In an encore presentation of a January interview, Gwen Ifill talks with David Levering Lewis who recently won the 2001 Pulitzer Prize for the second volume in his biography of W.E.B. DuBois. The first volume also won in 1994.
RAY SUAREZ: Now, another in our conversations with winners of this year's Pulitzer Prizes in the arts. In January, Gwen Ifill talked with David Levering Lewis. He has now won the Pulitzer Prize for the second volume of his biography of W.E.B. Dubois. The first volume also won a Pulitzer in 1994. Here is a reprise of that earlier conversation.
GWEN IFILL: We are joined by David Levering Lewis, the Martin Luther King, Jr., Professor of History at Rutgers University. The book is the second and final volume of his Pulitzer prize-winning biography of W.E.B. Dubois. This volume, "The Fight for Equality and the American Century: 1919 through 1963," covers the second half of Dubois' life, charting 44 years of the culture and politics of race in the United States. Welcome, Mr. Lewis.
DAVID LEVERING LEWIS: Thank you. It's good to be here.
GWEN IFILL: You won the Pulitzer Prize, as I mentioned, for the first half of this massive biography. Why was there a need for more?
DAVID LEVERING LEWIS: Well, because I hope to see the second Pulitzer. There was another 50 years of his life, roughly, to tell. I stopped volume one in 1919, as you indicate, at the end of World War I, when Dubois was midstream in his life. He would live, until 1963, a life as full as the years antecedent to the time that I interrupted. And because, as the subtitle of this volume indicates, "The Fight for Equality and the American Century," I wanted to take Dubois out of what was not certainly parochial concerns about civil rights for one group of people, but quite focused concerns about one group of people, and put him in a larger forum in which he becomes concerned about equality and economic justice for people of all colors everywhere.
GWEN IFILL: W.E.B. Dubois is one of those figures who has been defined by different generations in different ways. Some people know him as the person who talked about the talented tenth of talented Negroes. Other people know him as someone... In fact, have lately come to define him as someone who is actually more of a... had more of a bootstraps mentality; was not as radical as other leaders of today. But in fact you found... or you wrote that that was... none of that was really the case, that was not the sum total of this man.
DAVID LEVERING LEWIS: No, but it's true to say that there is enough in capacious life for everybody. I've heard Dubois' name invoked as an enemy of affirmative action, someone who might favor vouchers. Those things seem quite unlikely to me, but I concede that a life as protean as Dubois', in which perhaps every decade there is a certain degree of reinvention, that there are inconsistencies above, of course, the basic consistency of his concern for the widening and deepening of rights for people of color and for economic justice for all people.
GWEN IFILL: So if you picked and choose... chose different parts of his life, you could find a time when he advocated segregation and a time he advocated integration, and a time he was a big capitalist and a time when he was a big Communist.

######

§ **Written problem 1**
Reproduce the records verbatim, everything from the line containing "Image resolution: width=1308" down to the line containing "Action: coord(21,258)", both of those lines included.

§ **Material**
######

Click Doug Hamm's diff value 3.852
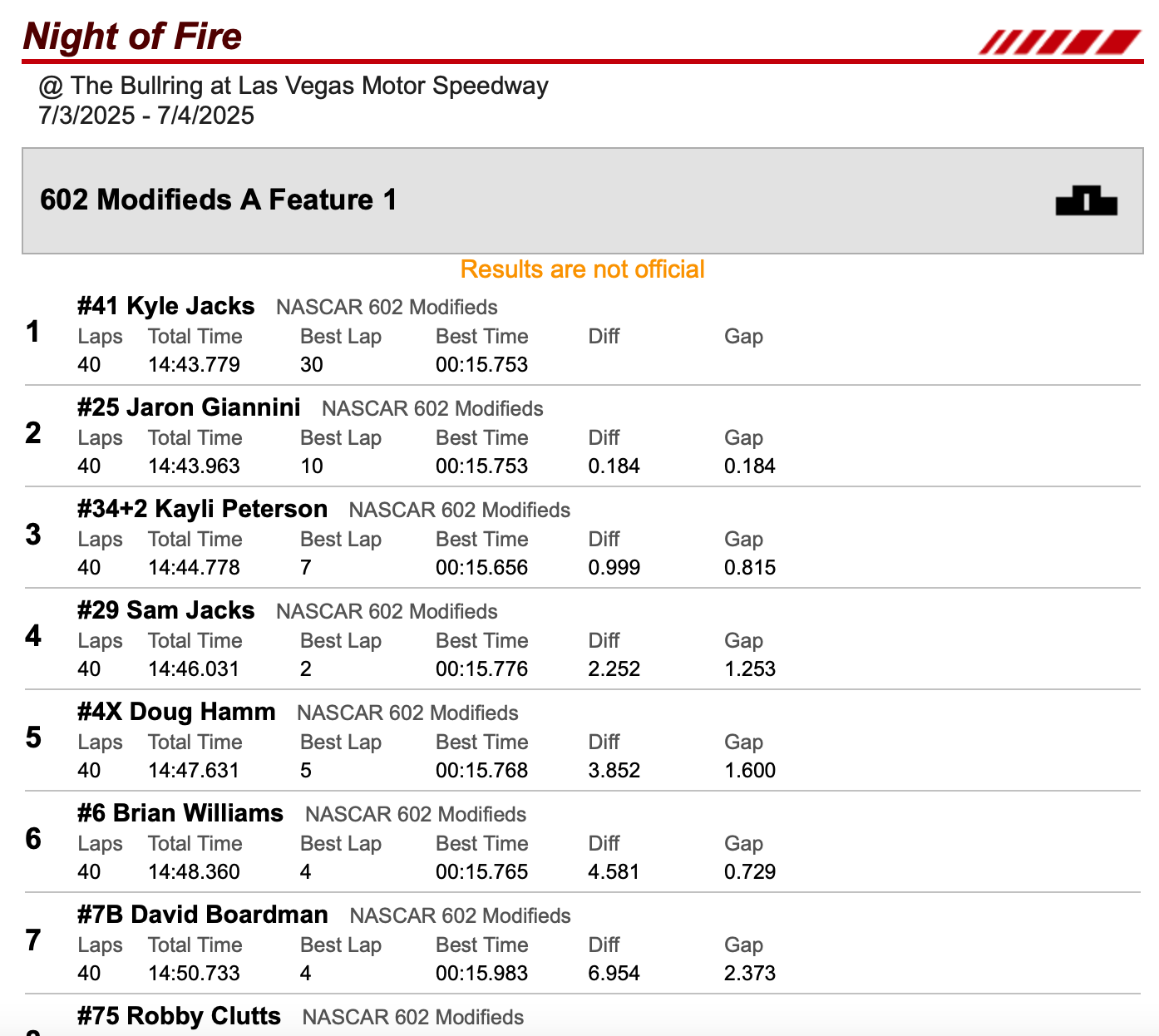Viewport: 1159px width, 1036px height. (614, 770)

######

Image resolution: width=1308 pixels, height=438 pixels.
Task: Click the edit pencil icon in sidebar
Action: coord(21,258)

######

§ **Written problem 2**
Duplicate the interview text word for word, everything from "GWEN IFILL: W.E.B." down to "of this man.".

§ **Written response 1**
Image resolution: width=1308 pixels, height=438 pixels.
Task: Click the edit pencil icon in sidebar
Action: coord(21,258)

§ **Written response 2**
GWEN IFILL: W.E.B. Dubois is one of those figures who has been defined by different generations in different ways. Some people know him as the person who talked about the talented tenth of talented Negroes. Other people know him as someone... In fact, have lately come to define him as someone who is actually more of a... had more of a bootstraps mentality; was not as radical as other leaders of today. But in fact you found... or you wrote that that was... none of that was really the case, that was not the sum total of this man.